Christianity is not a “spectator sport”; it calls for active
participation. We are involved in the life of faith, not just in an assent
to particular principals or the cultivation of certain feelings. This is
because we follow Jesus Christ, who came into the world not to teach us
what to think or how to feel, but gave his life so that we might live. In
us, his own resurrection life is being lived out. Living the new life, not
thinking or feeling about it, is what it’s all about.
The thinking part of faith is often a sticking point for people. I don’t
have much insight into this, because I’ve never had much difficulty in
believing (say) the Resurrection of Jesus or his miracles; or even whether
the whale could really swallow Jonah or Moses make the sun stand still.
These are stories that are meant to invite faith, not to become stumbling
blocks, and I’ve never the stories themselves hold me back. Faith is
something more than an ability to assent to propositions.
In the same way, Christianity is more than a set of emotions or feelings.
Again, this a struggle for some folks. Some of us think we have to have a
particular emotional experience in order to be in relationship with God;
that our heart has got to be moved in a particular way. When they don’t
have the experience, they wonder what’s wrong with them. Here again, I’m
not much help, as I’ve taken my own experiences and feelings of faith to
be the ones that God has meant for me. I’ve not tried to make them the
norm for others. Maybe my heart has not been “strangely warmed” like John
Wesley’s, but I’ve not worried about it.
Don’t misunderstand me: Christianity has everything in the world to do
with the mind and heart. If your mind and heart are not in it, then you’ve
missed something absolutely essential. A person who’s trying to live
without a mind or heart is not much of a person; true in any natural
sense, and true as well in the life of faith. The knowledge and love of
God are what we are being brought to by the life of discipleship.
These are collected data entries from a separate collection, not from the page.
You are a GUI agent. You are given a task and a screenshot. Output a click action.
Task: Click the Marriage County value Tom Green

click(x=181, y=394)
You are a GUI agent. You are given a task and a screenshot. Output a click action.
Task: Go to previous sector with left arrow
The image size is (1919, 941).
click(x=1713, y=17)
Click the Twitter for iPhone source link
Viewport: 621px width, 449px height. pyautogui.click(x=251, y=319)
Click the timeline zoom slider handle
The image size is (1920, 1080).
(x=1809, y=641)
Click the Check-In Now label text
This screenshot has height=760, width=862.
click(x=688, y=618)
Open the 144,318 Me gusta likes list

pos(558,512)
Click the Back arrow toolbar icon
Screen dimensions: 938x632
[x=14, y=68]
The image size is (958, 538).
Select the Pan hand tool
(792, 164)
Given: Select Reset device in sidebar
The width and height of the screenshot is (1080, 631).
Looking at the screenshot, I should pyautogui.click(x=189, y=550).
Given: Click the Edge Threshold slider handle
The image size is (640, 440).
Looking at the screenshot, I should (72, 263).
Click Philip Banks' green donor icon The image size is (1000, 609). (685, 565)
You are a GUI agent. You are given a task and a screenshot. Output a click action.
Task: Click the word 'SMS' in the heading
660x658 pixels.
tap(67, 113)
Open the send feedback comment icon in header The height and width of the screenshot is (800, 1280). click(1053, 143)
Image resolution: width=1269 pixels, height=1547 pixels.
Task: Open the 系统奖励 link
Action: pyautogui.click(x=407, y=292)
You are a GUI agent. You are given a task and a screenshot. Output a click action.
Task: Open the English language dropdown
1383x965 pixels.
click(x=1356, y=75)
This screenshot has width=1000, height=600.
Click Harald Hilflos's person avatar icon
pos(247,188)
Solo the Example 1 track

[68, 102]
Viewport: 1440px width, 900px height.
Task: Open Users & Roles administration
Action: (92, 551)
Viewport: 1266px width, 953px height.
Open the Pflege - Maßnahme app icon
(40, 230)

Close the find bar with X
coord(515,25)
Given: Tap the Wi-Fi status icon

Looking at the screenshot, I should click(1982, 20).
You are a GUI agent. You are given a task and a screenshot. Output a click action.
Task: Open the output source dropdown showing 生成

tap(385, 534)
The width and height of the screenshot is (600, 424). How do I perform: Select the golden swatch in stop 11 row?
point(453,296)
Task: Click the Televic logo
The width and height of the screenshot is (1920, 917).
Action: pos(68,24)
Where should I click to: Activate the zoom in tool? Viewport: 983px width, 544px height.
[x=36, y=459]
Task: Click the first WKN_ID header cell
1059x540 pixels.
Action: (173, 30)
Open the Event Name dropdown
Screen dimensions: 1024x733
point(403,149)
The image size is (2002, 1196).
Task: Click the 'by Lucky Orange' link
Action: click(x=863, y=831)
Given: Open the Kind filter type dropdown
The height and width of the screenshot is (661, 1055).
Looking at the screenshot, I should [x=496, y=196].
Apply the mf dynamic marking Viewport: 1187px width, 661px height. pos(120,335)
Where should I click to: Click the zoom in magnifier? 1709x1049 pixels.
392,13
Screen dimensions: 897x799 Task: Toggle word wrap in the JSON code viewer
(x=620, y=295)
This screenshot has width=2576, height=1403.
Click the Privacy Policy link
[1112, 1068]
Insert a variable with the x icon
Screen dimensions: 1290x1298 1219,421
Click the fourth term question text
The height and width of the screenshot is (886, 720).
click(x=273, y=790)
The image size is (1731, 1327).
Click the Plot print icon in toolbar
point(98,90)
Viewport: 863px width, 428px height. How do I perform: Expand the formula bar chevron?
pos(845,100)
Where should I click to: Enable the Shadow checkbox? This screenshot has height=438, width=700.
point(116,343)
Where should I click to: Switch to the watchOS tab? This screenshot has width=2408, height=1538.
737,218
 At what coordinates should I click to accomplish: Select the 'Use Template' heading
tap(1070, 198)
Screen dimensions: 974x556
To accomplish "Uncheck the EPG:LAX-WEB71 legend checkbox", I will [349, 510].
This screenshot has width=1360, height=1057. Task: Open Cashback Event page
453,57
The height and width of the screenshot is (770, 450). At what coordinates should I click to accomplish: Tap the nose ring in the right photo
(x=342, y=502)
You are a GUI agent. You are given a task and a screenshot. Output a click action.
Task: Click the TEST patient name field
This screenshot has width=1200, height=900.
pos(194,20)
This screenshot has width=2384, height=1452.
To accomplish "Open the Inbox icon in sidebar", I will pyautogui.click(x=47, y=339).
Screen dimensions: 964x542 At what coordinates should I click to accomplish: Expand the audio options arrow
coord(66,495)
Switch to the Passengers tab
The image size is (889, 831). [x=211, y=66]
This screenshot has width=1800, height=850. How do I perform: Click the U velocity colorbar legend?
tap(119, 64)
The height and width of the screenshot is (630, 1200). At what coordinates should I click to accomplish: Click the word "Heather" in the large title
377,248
The point of our reading from the Letter of James is to demonstrate that
Christianity is a life, a way of being in the world. How we live that life
is a sign of our character, of it’s penetration by grace, of the Gospel
“shape” of our life. It is easy to “talk the talk”, harder to “walk the
walk”. “What good is it, my brothers and sisters, if you say you have
faith but do not have works?... So faith by itself, if it has no works, is
dead” (Jas. 2:14, 17): words that made Martin Luther angry, and which
called for a great deal of explaining away that any good Lutheran can tell
you about.
It’s this notion of the Christian life that holds together the heart and
mind. This is where the propositions and experiences of faith are lived
out. “Show me your faith without works, and I by my works will show you my
faith” (Jas. 2:18). The “works” are works of love, “faith working through
love” (Gal. 5:6), as Paul calls it. In the doing of the works we may even
find our hearts and our minds molded and shaped. It is in our lives that
propositions and experiences take actual shape and are shaped, discerned
in and formed by Christian lives of love.
This brings us to Rally Day and the invitation to ministry. Christ Church,
Covington, has come a long way in the past few years; a long way quickly,
which is how God tends to move. There’s been growth in program and staff
through our annual Stewardship of time, talent, and treasure; the
expansion of our facilities through the Capital Campaign. But I am more
and more convinced that we will never really arrive where God is calling
us unless we involve you in what is happening here; that is, when our
parish as a whole become doers of the word and not hearers only. That’s
the point of what we’re doing today. You are the People of God, called to
engage in a life of discipleship. Or perhaps another way of saying this is
that we will never arrive at the destination unless Jesus Christ himself
involves you in the life he is living out here and now. That is the call.
The Rev’d John Bauerschmidt is Rector of Christ Church, Covington.